Published:Wednesday | January 6, 2010 | 12:00 AM



Lorne McDonnough, chief executive officer of the CARICOM Development Fund. - File

Australia is providing one million dollars (US$884,500) to the CARICOM Development Fund (CDF), the Caribbean trading bloc has announced, following a meeting between CDF chief executive officer, Ambassador Lorne McDonnough and Australian high commissioner based in Trinidad, Philip Kentwell.

The Georgetown, Guyana-based Caricom Secretariat said that the talks followed a meeting between Barbados' Prime Minister David Thompson, who is also the chairman of the CARICOM Resource Mobilisation Task Force for the CDF and Prime Minister of Australia, Kevin Rudd, in New York in September.

Partnership Agreement

"The commitment to the CDF comes in the wake of the signature of a four-year AUS$60 million (US$53.07 million) partnership agreement signed between the Government of Australia and CARICOM in Trinidad and Tobago in the margins of the recent Commonwealth Heads of Government Meeting," the CARICOM Secretariat said in a statement.

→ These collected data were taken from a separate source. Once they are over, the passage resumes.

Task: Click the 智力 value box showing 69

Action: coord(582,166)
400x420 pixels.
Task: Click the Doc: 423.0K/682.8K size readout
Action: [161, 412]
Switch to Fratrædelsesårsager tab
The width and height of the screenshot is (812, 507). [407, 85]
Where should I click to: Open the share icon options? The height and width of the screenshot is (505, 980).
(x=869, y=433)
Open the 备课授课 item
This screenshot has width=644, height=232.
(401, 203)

The funds will be used "to make interventions in disadvantaged member states in keeping with the CDF mandate to reduce intra-regional disparities."

The CDF is also heavily sponsored by larger CARICOM countries. Jamaica's contribution this fiscal year is expected to amount to J$970 million (US$10.9 million), up from $585 million (approximately (US$7 million) in the financial year 2008/09.